Out of this unnecessary and unconceivable incident, Allen saw this as an opportunity for his people to move forward to worship God unhindered.
The African American believers gathered some money and purchased a storage room to meet in. The believers were threatened and told they would be publicly disciplined if they would not cease their gatherings. Allen and the believers would eventually receive some support from one Dr. Benjamin Rush and Mr. Robert Ralston of whom Allen states, “I hope…will never be forgotten among us.”
So Allen has been in Philadelphia since 1786 and been ordained by God to establish a local fellowship for African American believers. Receiving opposition from within their own local church, St. George and without, they continued steadfastly trusting in Jesus Christ.

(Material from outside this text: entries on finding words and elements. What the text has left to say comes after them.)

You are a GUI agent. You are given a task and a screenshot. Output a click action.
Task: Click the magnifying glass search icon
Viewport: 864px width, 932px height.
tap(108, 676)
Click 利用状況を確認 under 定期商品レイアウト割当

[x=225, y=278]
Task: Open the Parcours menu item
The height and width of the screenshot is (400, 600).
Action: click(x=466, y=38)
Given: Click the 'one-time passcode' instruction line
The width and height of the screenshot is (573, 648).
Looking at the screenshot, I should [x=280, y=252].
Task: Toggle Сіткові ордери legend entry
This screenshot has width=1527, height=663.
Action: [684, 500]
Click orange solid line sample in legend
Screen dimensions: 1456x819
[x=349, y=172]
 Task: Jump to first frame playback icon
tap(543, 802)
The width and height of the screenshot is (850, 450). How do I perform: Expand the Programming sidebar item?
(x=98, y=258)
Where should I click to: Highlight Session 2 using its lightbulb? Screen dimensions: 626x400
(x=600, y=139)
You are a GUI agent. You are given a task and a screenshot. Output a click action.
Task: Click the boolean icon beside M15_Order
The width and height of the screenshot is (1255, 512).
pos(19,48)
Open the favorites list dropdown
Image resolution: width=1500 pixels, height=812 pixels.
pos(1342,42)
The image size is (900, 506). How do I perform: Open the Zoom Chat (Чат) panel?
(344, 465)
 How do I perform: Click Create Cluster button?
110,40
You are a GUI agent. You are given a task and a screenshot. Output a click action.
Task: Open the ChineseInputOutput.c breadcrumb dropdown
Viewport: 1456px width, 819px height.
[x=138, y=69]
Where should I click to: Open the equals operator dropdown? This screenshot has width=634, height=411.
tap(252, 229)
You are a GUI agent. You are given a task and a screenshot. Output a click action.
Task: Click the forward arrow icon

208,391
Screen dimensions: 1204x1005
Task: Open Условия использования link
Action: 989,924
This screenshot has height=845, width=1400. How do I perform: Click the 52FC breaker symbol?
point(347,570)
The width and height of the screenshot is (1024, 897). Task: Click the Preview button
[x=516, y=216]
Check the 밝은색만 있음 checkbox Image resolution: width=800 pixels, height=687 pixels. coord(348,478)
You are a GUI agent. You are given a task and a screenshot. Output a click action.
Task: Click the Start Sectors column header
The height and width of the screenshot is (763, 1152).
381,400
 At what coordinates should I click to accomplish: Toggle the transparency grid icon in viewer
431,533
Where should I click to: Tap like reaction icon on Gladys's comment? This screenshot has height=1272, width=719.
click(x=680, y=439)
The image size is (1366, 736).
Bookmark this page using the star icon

It is on or about 1794 and the Methodist Conference sends and elder Mr. J-M- to demand the African American believers to stop raising money to build their own place to worship. Two separate times this meeting occurs, and on the last meeting, God’s sovereignty is manifested. The African American believers declared to the elder,
“We told him we had no place of worship; and we did not mean to go to St. George's church any more, as we were so scandalously treated in the presence of all the congregation present; "and if you deny us your name, you cannot seal up the scriptures from us, and deny us a name in heaven. We believe heaven is free for all who worship in spirit and truth." And he said, "so you are determined to go on." We told him--"yes, God being our helper." He then replied, "we will disown you all from the Methodist connexion." We believed if we put our trust in the Lord, he would stand by us.”
What did they elevate as primary? Who did they see as the only one who would gain them entrance into heaven? Who did they see as their only sufficiency? They saw Christ as their only sufficiency. “Not that we are sufficient of ourselves to think any thing as of ourselves; but our sufficiency is of God… And God is able to make all grace abound toward you; that ye, always having all sufficiency in all things, may abound to every good work”(2 Cor 3:5, 9:8). They declared only Christ as the one who provided entrance to Heaven. “I am the resurrection, and the life: he that believeth in me, though he were dead, yet shall he live: And whosoever liveth and believeth in me shall never die… I am the way, the truth, and the life: no man cometh unto the Father, but by me” (Jn 11:25-26, 14:6).
Finally, they elevated Scripture as the final authority! “All scripture is given by inspiration of God, and is profitable for doctrine, for reproof, for correction, for instruction in righteousness: That the man of God may be perfect, thoroughly furnished unto all good works”(2 Tim 3:16-17).
In 1794, after raising a enough money to purchase a plot of land in Philadelphia, Bethel AME was officially opened with Richard Allen as the first pastor. Allen once again looks to God, giving Him the glory. “My dear Lord was with us, so that there was many hearty Amen's echoed through the house. This house of worship has been favored with the awakening of many souls, and I trust they are in the kingdom both white and colored.” The first African American church was birthed and more importantly, Christ was magnified.